For me, this book was a reminder that we cannot rely on tales of individual heroism in place of analysis of the systems they’re fighting against. Mandela is brutally honest about what young activists faced and are facing. He is also an icon of moral fortitude and perseverance, and his writing presents two much-needed things: a path forward, and a reminder of the people — grandparents, community elders, thinkers and activists scattered across time and around the globe — on whose shoulders we’re standing.

  1. “Foucault’s Pendulum” by Umberto Eco:

“Annelisa,” you say. “This list is so far pretty good, and already has a few novels on it. But I feel an urge to read a novel by an Italian. Maybe … a 600-page magnum opus that is mostly a satire of esoteric conspiracy theories and 1970s radical politics, but is also kind of about semiotics, and also, against all odds, is a really enjoyable adventure.” Well, I have got the book for you. 

“Foucault’s Pendulum” is not at all what it says on the tin; French theorist Michel Foucault doesn’t come into it at all, and French physicist Léon Foucault (and his pendulum) only really gets, like, one scene. After you read this book, you will know a lot more about the Knights Templar, Kabbalah, and Brazilian religious syncretism than you ever really wanted to, and you will sort of suspect that most of what you know is fictional. The friend who recommended Eco to me is a charmingly eccentric high-math high-theory quasi-genius, and the book is as thought-provoking and experimental as that description suggests, but (much like the aforementioned friend), it is first and foremost quite a lot of fun.

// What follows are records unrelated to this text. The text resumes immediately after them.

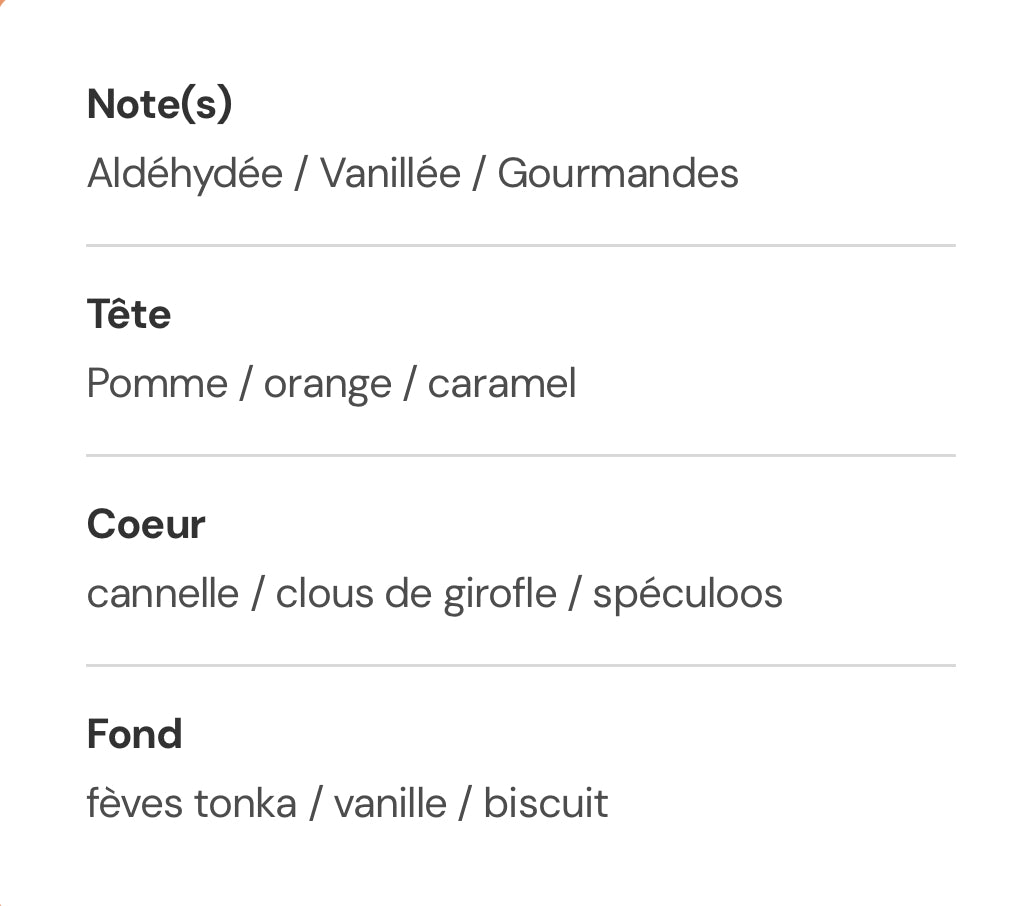Click the word "orange"
1023x906 pixels.
327,386
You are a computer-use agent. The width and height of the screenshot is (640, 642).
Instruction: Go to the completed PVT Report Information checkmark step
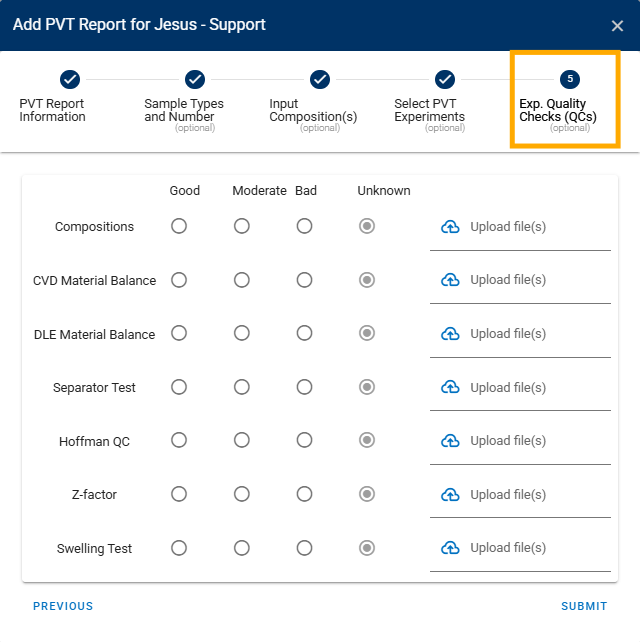pos(70,79)
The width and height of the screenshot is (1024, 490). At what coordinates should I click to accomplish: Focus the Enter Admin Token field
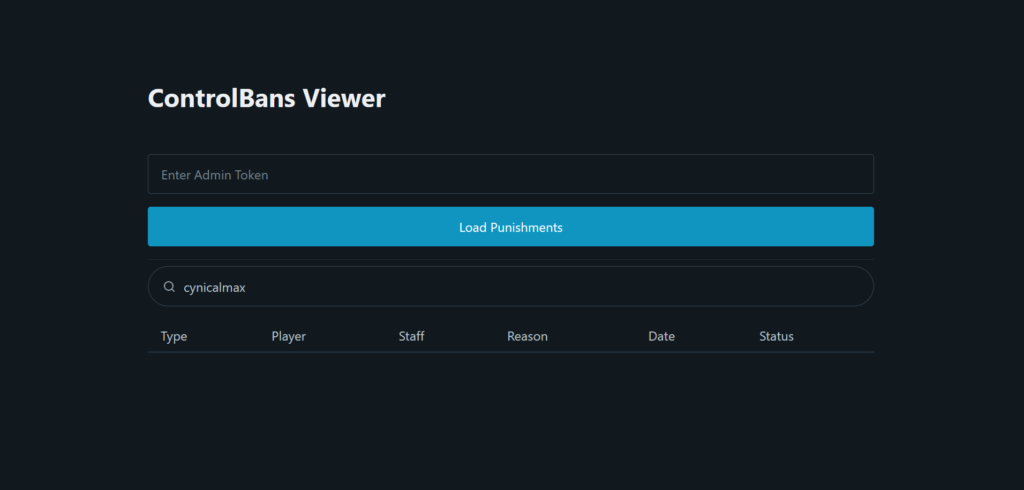510,174
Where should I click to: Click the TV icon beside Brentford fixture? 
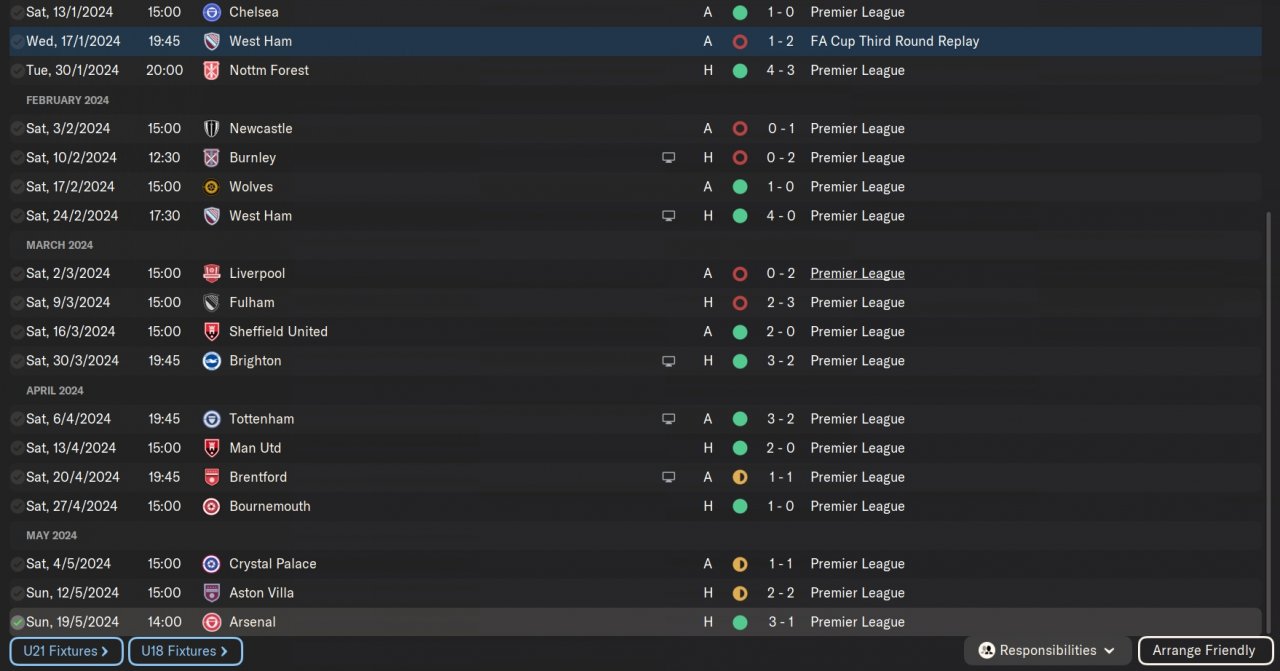pos(668,477)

October, November, and December: A Desolate and Beautiful Winter

  1. “Seven Brief Lessons on Physics” by Carlo Rovelli:

An acquaintance’s family friend’s favorite science podcast let me in on this quick and dirty secret: you actually don’t have to spend eight to twelve years in higher education to learn a little bit of physics. In fact, you can read professional physicist Carlo Rovelli’s book in an hour, and I will bet you that hour will be the best hour of your week. 

“Seven Brief Lessons on Physics” outsold Fifty Shades of Grey in Italy, and in my opinion it deserves to outsell Fifty Shades of Grey in every other country in the world (sorry, E.L. James). In less than 80 pages, Rovelli gently unfolds Einstein’s theory of relativity, several basic facts about black holes, time, and probability, the theoretical promise of quantum gravity, and a few hard-hitting revelations about the human race. This book made me feel exactly the way I felt as a child when someone first told me, on some late starry night, that every star I was looking at was just a ball of fire, and all of it had come from a mysterious quantum fluctuation called the Big Bang. It’s beautiful, it’s simple, and it’s as close to a miracle as you’re likely to get.

  1. “H is for Hawk” by Helen MacDonald:

My mom told me that this book was “trendy among the eco-friendly types a while back” and that I would probably like it. Although I resent this blatant stereotyping (c’mon, just because I’m an environmental science major?), she was right. “H is for Hawk” is part moving elegy for MacDonald’s late father, part love letter to vicious wild things, and part psychoanalysis of B-list English author T.H. White. After I read this book, I spent weeks sitting by the river, looking for that elusive flutter of wings. I called my parents a lot. I listened to bird calls on my phone and tried to match them to what I heard on my morning walks. 

The book is as smart as it is touching, and MacDonald doesn’t hesitate to critique falconry, bound up as it is with Englishness, imperialism, and class. It’s more relevant than ever, politically, in an age where climate change awareness is turning into climate despair. The clearest image with which this book left me was the falcon Mabel, incongruously perched in an English suburban living room, bating from her roost in helpless, wild fear.